[Stored records]
====

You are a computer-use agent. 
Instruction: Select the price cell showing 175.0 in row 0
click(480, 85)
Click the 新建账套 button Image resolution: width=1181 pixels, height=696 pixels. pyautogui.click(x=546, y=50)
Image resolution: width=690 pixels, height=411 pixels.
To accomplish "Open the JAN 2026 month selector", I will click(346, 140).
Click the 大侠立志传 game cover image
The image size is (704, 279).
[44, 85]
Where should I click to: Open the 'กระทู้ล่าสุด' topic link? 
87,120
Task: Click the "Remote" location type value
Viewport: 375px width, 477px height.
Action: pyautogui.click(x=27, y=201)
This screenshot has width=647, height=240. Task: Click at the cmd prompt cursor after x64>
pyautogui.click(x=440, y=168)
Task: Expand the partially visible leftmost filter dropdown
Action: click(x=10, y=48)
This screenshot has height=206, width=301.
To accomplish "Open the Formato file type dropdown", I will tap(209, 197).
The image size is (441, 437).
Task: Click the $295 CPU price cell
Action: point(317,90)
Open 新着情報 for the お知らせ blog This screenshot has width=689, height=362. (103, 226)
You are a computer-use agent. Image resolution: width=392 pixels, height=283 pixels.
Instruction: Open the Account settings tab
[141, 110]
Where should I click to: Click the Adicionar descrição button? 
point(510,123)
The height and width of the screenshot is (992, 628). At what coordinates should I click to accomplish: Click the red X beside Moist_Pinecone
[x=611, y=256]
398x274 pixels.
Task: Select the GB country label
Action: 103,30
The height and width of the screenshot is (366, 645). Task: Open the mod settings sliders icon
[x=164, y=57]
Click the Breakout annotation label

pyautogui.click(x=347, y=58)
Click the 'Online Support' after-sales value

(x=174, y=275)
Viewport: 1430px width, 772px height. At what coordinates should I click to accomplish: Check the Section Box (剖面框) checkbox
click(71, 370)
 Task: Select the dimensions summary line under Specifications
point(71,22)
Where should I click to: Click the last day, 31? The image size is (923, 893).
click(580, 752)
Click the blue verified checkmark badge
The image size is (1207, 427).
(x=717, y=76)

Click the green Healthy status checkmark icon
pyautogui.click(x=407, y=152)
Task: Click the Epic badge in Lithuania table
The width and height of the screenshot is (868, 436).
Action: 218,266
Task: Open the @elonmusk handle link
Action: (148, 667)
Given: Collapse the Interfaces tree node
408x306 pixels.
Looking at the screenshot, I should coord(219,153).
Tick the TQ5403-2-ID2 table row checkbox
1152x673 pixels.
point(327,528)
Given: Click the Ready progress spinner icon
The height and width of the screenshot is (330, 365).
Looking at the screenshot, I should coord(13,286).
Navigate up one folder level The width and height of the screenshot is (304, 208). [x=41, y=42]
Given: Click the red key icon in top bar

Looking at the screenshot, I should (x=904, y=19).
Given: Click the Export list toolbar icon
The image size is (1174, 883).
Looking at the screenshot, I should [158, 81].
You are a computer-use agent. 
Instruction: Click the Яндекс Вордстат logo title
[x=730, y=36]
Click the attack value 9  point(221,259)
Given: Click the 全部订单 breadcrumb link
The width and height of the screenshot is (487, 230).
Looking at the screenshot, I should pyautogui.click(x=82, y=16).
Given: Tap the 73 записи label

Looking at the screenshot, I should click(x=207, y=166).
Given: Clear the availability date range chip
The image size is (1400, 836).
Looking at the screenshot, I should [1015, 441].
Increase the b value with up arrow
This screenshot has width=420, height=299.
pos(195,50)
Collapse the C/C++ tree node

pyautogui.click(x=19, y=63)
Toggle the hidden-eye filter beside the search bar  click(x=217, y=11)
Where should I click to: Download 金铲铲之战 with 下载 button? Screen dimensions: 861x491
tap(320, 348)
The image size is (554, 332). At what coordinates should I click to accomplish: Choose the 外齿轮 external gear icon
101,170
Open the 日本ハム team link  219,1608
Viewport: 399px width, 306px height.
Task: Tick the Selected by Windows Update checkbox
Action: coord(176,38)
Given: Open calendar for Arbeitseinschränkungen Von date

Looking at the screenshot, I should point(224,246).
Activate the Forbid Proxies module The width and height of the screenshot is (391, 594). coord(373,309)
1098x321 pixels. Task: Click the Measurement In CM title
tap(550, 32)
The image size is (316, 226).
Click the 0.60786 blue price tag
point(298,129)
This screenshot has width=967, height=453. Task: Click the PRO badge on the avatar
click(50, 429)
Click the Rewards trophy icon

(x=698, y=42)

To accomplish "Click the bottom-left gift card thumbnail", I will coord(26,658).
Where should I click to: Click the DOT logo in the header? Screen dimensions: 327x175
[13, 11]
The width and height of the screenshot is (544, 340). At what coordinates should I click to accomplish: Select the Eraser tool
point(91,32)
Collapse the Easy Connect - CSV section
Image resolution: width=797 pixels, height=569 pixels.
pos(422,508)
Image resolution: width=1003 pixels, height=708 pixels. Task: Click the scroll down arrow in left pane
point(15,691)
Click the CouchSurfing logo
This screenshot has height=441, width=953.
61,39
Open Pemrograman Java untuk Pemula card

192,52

====

TASK OBJECTIVE >>
Each line above needs to be repeated exactly, with nothing omitted.

EXPECTED ANSWER >>
You are a computer-use agent. 
Instruction: Select the price cell showing 175.0 in row 0
click(480, 85)
Click the 新建账套 button Image resolution: width=1181 pixels, height=696 pixels. pyautogui.click(x=546, y=50)
Image resolution: width=690 pixels, height=411 pixels.
To accomplish "Open the JAN 2026 month selector", I will click(346, 140).
Click the 大侠立志传 game cover image
The image size is (704, 279).
[44, 85]
Where should I click to: Open the 'กระทู้ล่าสุด' topic link? 
87,120
Task: Click the "Remote" location type value
Viewport: 375px width, 477px height.
Action: pyautogui.click(x=27, y=201)
This screenshot has width=647, height=240. Task: Click at the cmd prompt cursor after x64>
pyautogui.click(x=440, y=168)
Task: Expand the partially visible leftmost filter dropdown
Action: click(x=10, y=48)
This screenshot has height=206, width=301.
To accomplish "Open the Formato file type dropdown", I will tap(209, 197).
The image size is (441, 437).
Task: Click the $295 CPU price cell
Action: point(317,90)
Open 新着情報 for the お知らせ blog This screenshot has width=689, height=362. (103, 226)
You are a computer-use agent. Image resolution: width=392 pixels, height=283 pixels.
Instruction: Open the Account settings tab
[141, 110]
Where should I click to: Click the Adicionar descrição button? 
point(510,123)
The height and width of the screenshot is (992, 628). At what coordinates should I click to accomplish: Click the red X beside Moist_Pinecone
[x=611, y=256]
398x274 pixels.
Task: Select the GB country label
Action: 103,30
The height and width of the screenshot is (366, 645). Task: Open the mod settings sliders icon
[x=164, y=57]
Click the Breakout annotation label

pyautogui.click(x=347, y=58)
Click the 'Online Support' after-sales value

(x=174, y=275)
Viewport: 1430px width, 772px height. At what coordinates should I click to accomplish: Check the Section Box (剖面框) checkbox
click(71, 370)
 Task: Select the dimensions summary line under Specifications
point(71,22)
Where should I click to: Click the last day, 31? The image size is (923, 893).
click(580, 752)
Click the blue verified checkmark badge
The image size is (1207, 427).
(x=717, y=76)

Click the green Healthy status checkmark icon
pyautogui.click(x=407, y=152)
Task: Click the Epic badge in Lithuania table
The width and height of the screenshot is (868, 436).
Action: 218,266
Task: Open the @elonmusk handle link
Action: (148, 667)
Given: Collapse the Interfaces tree node
408x306 pixels.
Looking at the screenshot, I should coord(219,153).
Tick the TQ5403-2-ID2 table row checkbox
1152x673 pixels.
point(327,528)
Given: Click the Ready progress spinner icon
The height and width of the screenshot is (330, 365).
Looking at the screenshot, I should coord(13,286).
Navigate up one folder level The width and height of the screenshot is (304, 208). [x=41, y=42]
Given: Click the red key icon in top bar

Looking at the screenshot, I should (x=904, y=19).
Given: Click the Export list toolbar icon
The image size is (1174, 883).
Looking at the screenshot, I should [158, 81].
You are a computer-use agent. 
Instruction: Click the Яндекс Вордстат logo title
[x=730, y=36]
Click the attack value 9  point(221,259)
Given: Click the 全部订单 breadcrumb link
The width and height of the screenshot is (487, 230).
Looking at the screenshot, I should pyautogui.click(x=82, y=16).
Given: Tap the 73 записи label

Looking at the screenshot, I should click(x=207, y=166).
Given: Clear the availability date range chip
The image size is (1400, 836).
Looking at the screenshot, I should [1015, 441].
Increase the b value with up arrow
This screenshot has width=420, height=299.
pos(195,50)
Collapse the C/C++ tree node

pyautogui.click(x=19, y=63)
Toggle the hidden-eye filter beside the search bar  click(x=217, y=11)
Where should I click to: Download 金铲铲之战 with 下载 button? Screen dimensions: 861x491
tap(320, 348)
The image size is (554, 332). At what coordinates should I click to accomplish: Choose the 外齿轮 external gear icon
101,170
Open the 日本ハム team link  219,1608
Viewport: 399px width, 306px height.
Task: Tick the Selected by Windows Update checkbox
Action: coord(176,38)
Given: Open calendar for Arbeitseinschränkungen Von date

Looking at the screenshot, I should point(224,246).
Activate the Forbid Proxies module The width and height of the screenshot is (391, 594). coord(373,309)
1098x321 pixels. Task: Click the Measurement In CM title
tap(550, 32)
The image size is (316, 226).
Click the 0.60786 blue price tag
point(298,129)
This screenshot has width=967, height=453. Task: Click the PRO badge on the avatar
click(50, 429)
Click the Rewards trophy icon

(x=698, y=42)

To accomplish "Click the bottom-left gift card thumbnail", I will coord(26,658).
Where should I click to: Click the DOT logo in the header? Screen dimensions: 327x175
[13, 11]
The width and height of the screenshot is (544, 340). At what coordinates should I click to accomplish: Select the Eraser tool
point(91,32)
Collapse the Easy Connect - CSV section
Image resolution: width=797 pixels, height=569 pixels.
pos(422,508)
Image resolution: width=1003 pixels, height=708 pixels. Task: Click the scroll down arrow in left pane
point(15,691)
Click the CouchSurfing logo
This screenshot has height=441, width=953.
61,39
Open Pemrograman Java untuk Pemula card

192,52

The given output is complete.